Als Batman-Fan könnte man mal zur Abwechslung die Schuld nicht allein Joel Schumacher (und eventuell dem Warner Bros. Studio) an diesem Fiasko geben, sondern teilweise auch Tim Burton und sagen, sein letzter Batman-Film, BATMANS RÜCKKEHR, wäre zu dunkel gewesen, mehr eine Horror-Oper, und dass er dadurch den Weg für eine helle, fröhliche Batman-Neuinterpretation geebnet hat. Als Studio-Manager könnte man sagen, der Erfolg gebe einem Recht. Nun, knapp 337 Millionen Dollar Einspielergebnis sind sehr beeindruckend.
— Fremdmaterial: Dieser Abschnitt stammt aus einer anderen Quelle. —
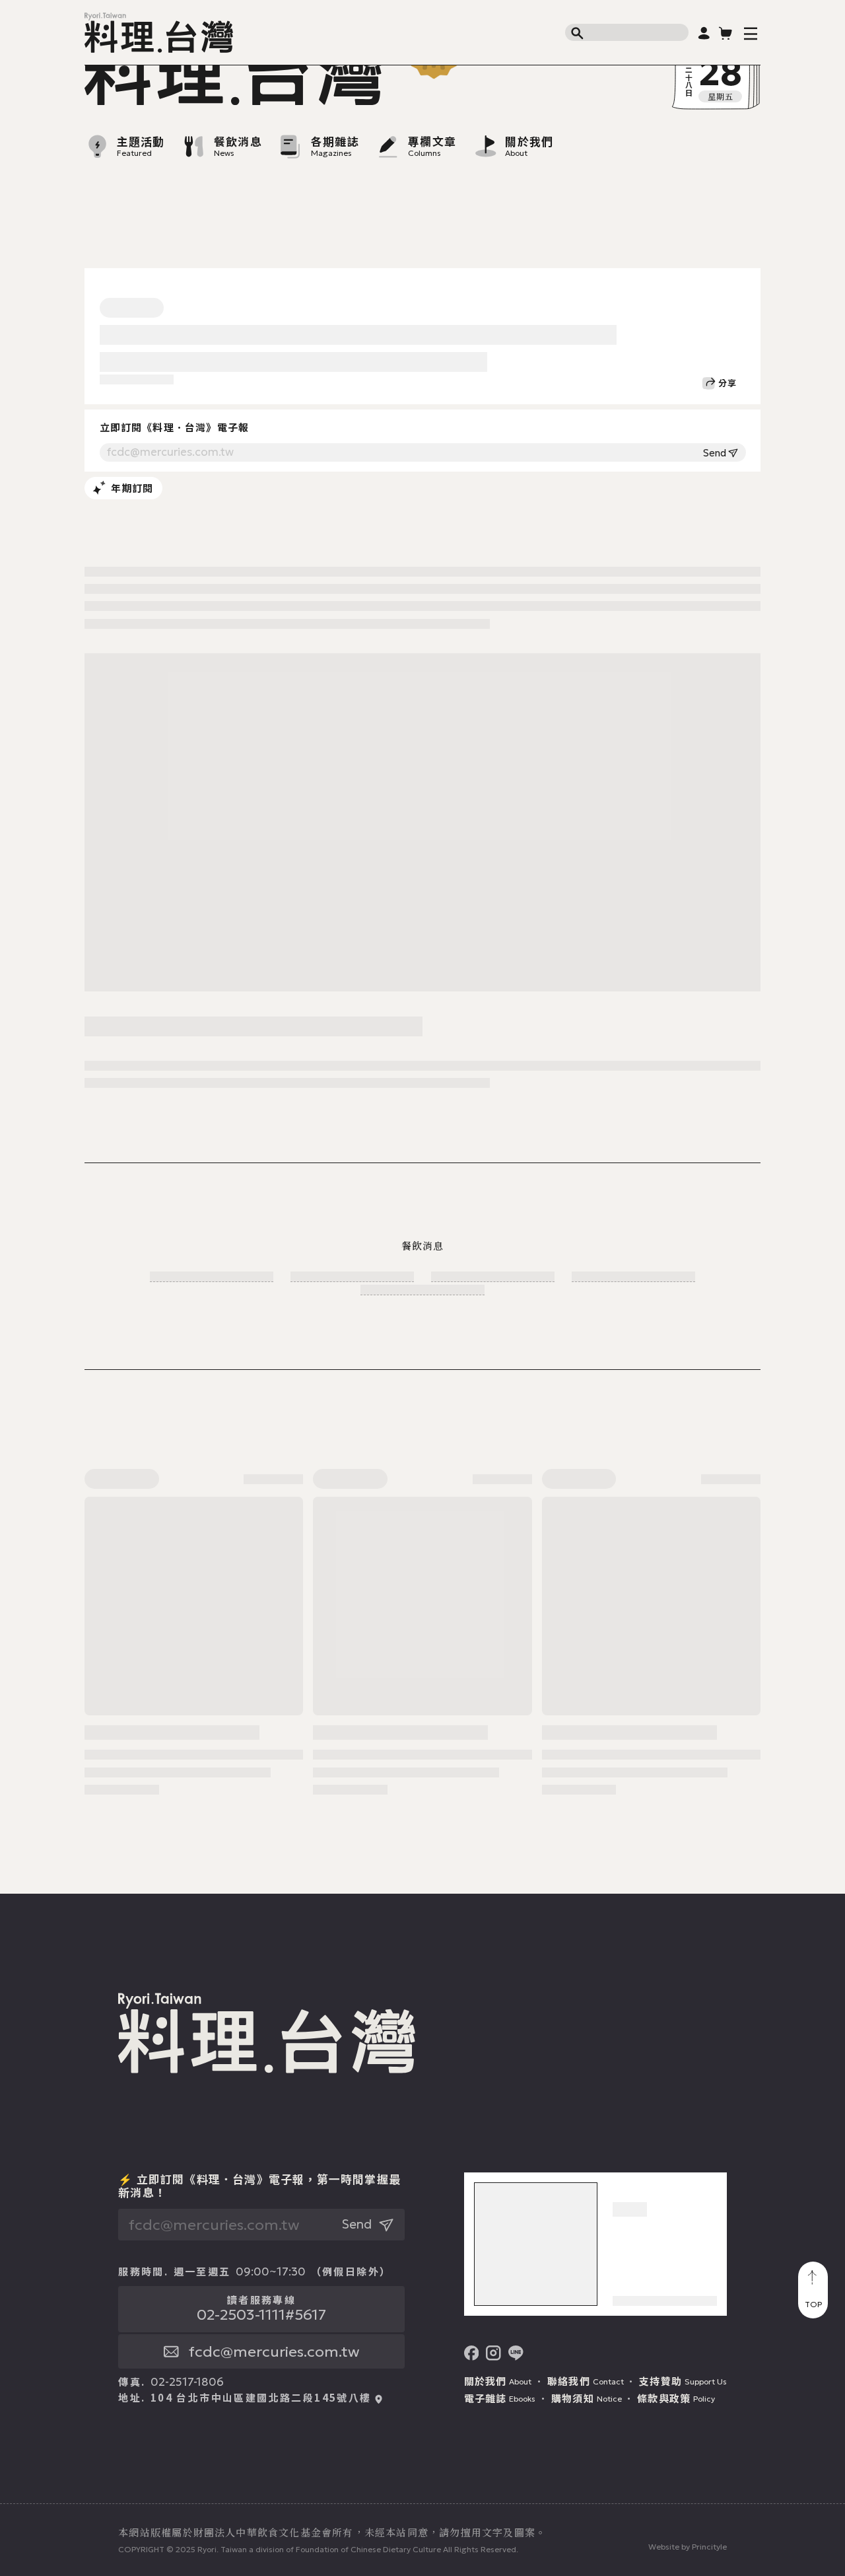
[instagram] (493, 2353)
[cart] (725, 32)
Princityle (709, 2547)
Aber wie kamen sie zustande? Nun, zum einen schwamm man im Fahrwasser der erfolgreichen Burton-Filme, anderseits lief im Fernsehen ebenfalls erfolgreich die Trickfilm-Serie „Batman - The Animated Series". Dazu gab es Comics, Fan-Artikel in allen Formen usw. Batman war In und dieser Hype - angestachelt von einer cleveren Marketing- und Merchandise-Kampagne - tat dann sein übriges. Die Massen strömten ins Kino.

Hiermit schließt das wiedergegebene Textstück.